**Objective**
Go through the lines below and copy out each one that contains the string "Instruction".

**Input rows**

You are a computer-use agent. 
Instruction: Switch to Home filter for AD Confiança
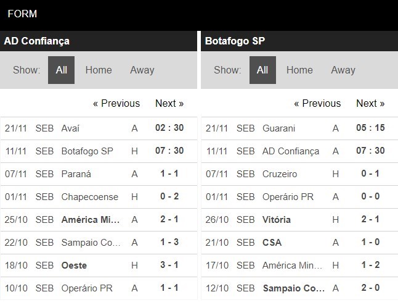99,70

---

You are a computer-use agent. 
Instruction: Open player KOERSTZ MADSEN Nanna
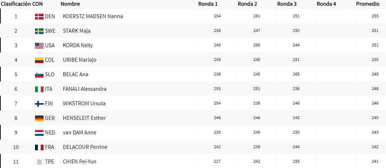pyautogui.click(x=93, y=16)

**Result of the task**
Instruction: Switch to Home filter for AD Confiança
Instruction: Open player KOERSTZ MADSEN Nanna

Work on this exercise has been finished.